Inversely proportional to its importance in the marketing mix, a soda can offers precious little real estate for branding messages. But after more than 100 years of tinkering, the cola giants have it down (mostly) to a science. The ways they make the most of their packaging offer lessons for any business.
First and foremost, they understand that form is as vital as function. What a soda can delivers—the product inside as well as the message outside—is of no value if it first doesn’t capture attention. That’s why you see bold colors and sweeping graphics in the soft drink aisle. A common mistake many advertisers make is putting their rational messaging ahead of emotional appeal. The old saying that people don’t care how much you know until they know how much you care has a marketing corollary; consumers won’t pay attention to what you say unless you say it in an attractive or entertaining way.
Second, consistency is king. While logos and imagery must keep up with the times (Pepsi refreshed its look once a decade through the 1970s, twice in the 1990s, and again in 2008), the soda makers don’t want anything to distract you from spotting their brand on a crowded shelf. Fans of Mountain Dew or Sprite can picture the cans in their mind, and if they can’t find them easily at retail outlets, it could help competing brands. Coke tripped itself up late last year when it rolled out a snow-white can for the holidays, as some people confused it with Diet Coke and others swore the product inside tasted differently. There’s nothing wrong with tweaking your branding for a special occasion, but attention-getting efforts can sometimes backfire (see “The Case for Brand Accretion”).
Third, a soda can is easy. Easy to stack. Easy to carry. Easy to open. Easy to buy in quantity. It wasn’t always that way—cans used to be much heavier and less pliable, and they lacked the tapers at the top and bottom that make them stackable and storable. Some of us can remember slicing our fingers with a pop top—or our toes with a pop top someone discarded on the beach. The soda kings learned that the easier they made their products to enjoy, the more often we would enjoy them. That’s a lesson with implications for any business.
Fourth, cans are informative without being intrusive. Much of the information on a soda can is there because it has to be—content weight, bar code, ingredients, calorie count, copyright notice, etc. But the soft drink makers found a way to provide information without overcompromising aesthetics. And they don’t forget to extend an invitation—not just to enjoy the contents but also to engage with the brand, through a consumer information number, a website, and often an encouragement to recycle. Every company has many things it wants to share with its customers, but there is hierarchy and order to effective brand communications.
Finally, a soda can—like any great marketing effort—is an extension of the brand itself. Coke considers its packaging “the most enduring symbol of our brand promise,” according to the soda maker’s vice president for global connections, Ivan Pollard. One of my colleagues says she hates drinking out of cans that overdo it with movie promotions or theme park passes. To her, a third-party promotion on a can of her beloved soft drink is like a commercial at a movie theater—not what she signed up for.

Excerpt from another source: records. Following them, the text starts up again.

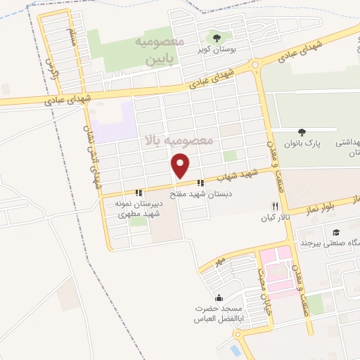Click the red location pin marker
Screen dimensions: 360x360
coord(181,167)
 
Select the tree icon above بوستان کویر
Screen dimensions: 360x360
coord(216,38)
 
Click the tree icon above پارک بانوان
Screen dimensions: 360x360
coord(302,131)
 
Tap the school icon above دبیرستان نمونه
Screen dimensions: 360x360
coord(139,192)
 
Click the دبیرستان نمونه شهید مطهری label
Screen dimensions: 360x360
coord(139,208)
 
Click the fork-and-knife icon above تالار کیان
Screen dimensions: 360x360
coord(275,207)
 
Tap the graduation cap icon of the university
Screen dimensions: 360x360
coord(337,232)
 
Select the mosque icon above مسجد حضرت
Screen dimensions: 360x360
coord(219,297)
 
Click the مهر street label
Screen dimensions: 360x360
coord(221,262)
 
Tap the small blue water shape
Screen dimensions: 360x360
coord(235,349)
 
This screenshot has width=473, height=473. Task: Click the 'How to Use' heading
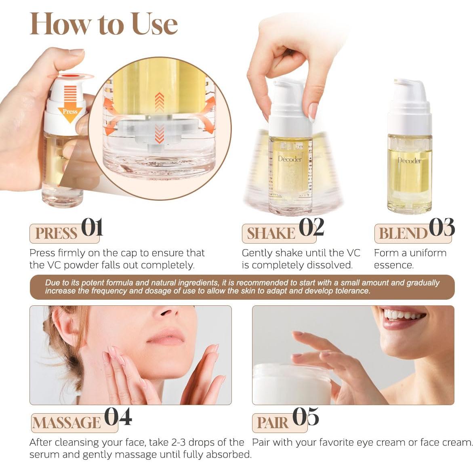103,24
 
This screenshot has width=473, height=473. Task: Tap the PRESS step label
56,233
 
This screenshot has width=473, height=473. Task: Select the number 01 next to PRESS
92,227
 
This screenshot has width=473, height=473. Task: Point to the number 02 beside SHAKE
311,227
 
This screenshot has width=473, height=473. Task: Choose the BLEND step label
402,233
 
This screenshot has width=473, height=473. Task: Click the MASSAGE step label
66,423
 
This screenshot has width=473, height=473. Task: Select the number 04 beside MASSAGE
118,417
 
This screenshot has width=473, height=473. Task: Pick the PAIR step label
273,423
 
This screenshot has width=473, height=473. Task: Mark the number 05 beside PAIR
305,417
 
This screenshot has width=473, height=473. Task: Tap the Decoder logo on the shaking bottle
290,159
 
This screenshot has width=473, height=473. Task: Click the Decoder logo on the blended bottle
409,161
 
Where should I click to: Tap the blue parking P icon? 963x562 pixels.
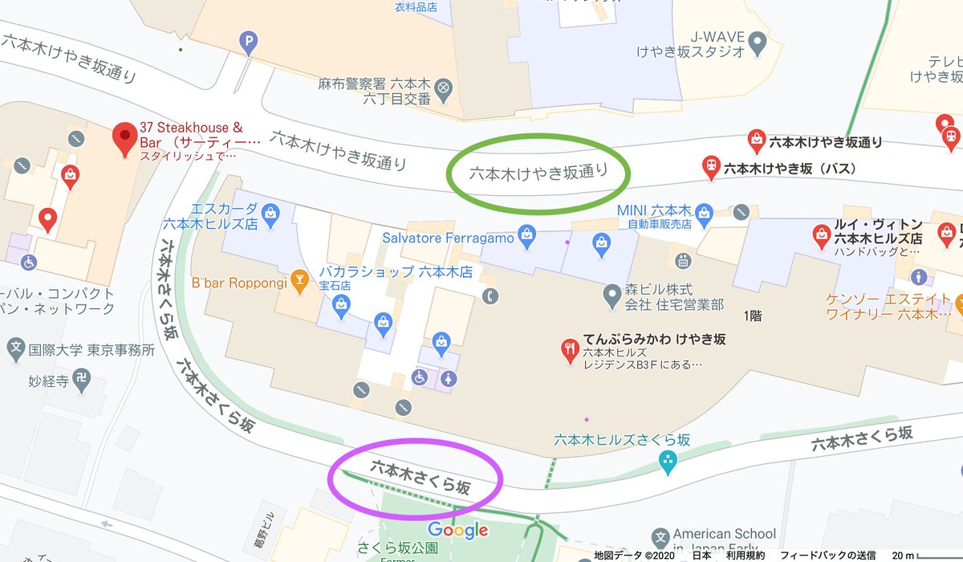coord(249,41)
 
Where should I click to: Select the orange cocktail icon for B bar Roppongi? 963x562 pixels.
coord(299,279)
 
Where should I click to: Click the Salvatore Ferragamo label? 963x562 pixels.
coord(448,238)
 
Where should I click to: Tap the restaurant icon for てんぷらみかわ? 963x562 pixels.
coord(569,349)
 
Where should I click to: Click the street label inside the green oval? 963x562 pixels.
coord(538,172)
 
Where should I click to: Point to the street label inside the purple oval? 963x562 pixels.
coord(419,476)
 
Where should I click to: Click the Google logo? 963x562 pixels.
coord(457,530)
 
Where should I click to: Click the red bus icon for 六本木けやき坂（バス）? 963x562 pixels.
coord(710,167)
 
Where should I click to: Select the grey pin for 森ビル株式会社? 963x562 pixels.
coord(612,295)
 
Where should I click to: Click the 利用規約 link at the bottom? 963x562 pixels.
coord(746,555)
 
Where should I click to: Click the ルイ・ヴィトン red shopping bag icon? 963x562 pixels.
coord(821,234)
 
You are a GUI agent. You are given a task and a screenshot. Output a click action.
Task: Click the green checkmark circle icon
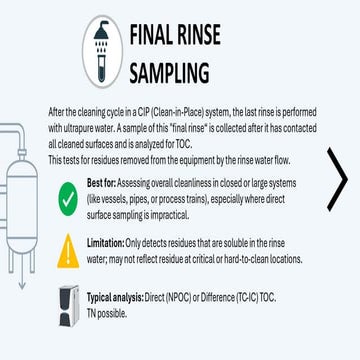[66, 172]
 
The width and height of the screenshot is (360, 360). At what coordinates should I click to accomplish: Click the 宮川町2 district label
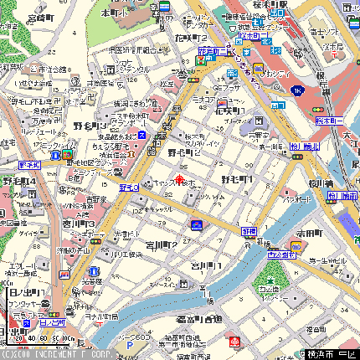pos(160,243)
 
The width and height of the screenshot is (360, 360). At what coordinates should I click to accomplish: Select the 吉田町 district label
pos(307,234)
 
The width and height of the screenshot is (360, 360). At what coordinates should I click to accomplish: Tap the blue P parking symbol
pos(129,343)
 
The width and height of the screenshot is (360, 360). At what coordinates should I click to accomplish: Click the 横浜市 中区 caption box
pos(327,353)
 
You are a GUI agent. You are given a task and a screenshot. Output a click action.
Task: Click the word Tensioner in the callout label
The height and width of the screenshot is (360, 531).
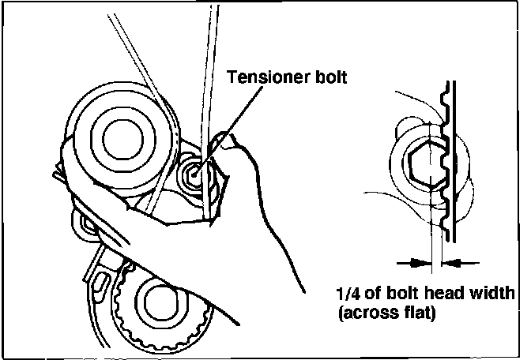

Aesthetic appeal, consistency, accessibility, information, invitation—who knew a humble can could do so much? A century ago it couldn’t, but through years of trial and error, soft drink marketers have learned and lassoed the branding power of packaging. Very few advertisers can afford the production values and talent costs of the big soda makers’ television commercials. But each of us can learn and apply the lessons of the humble can.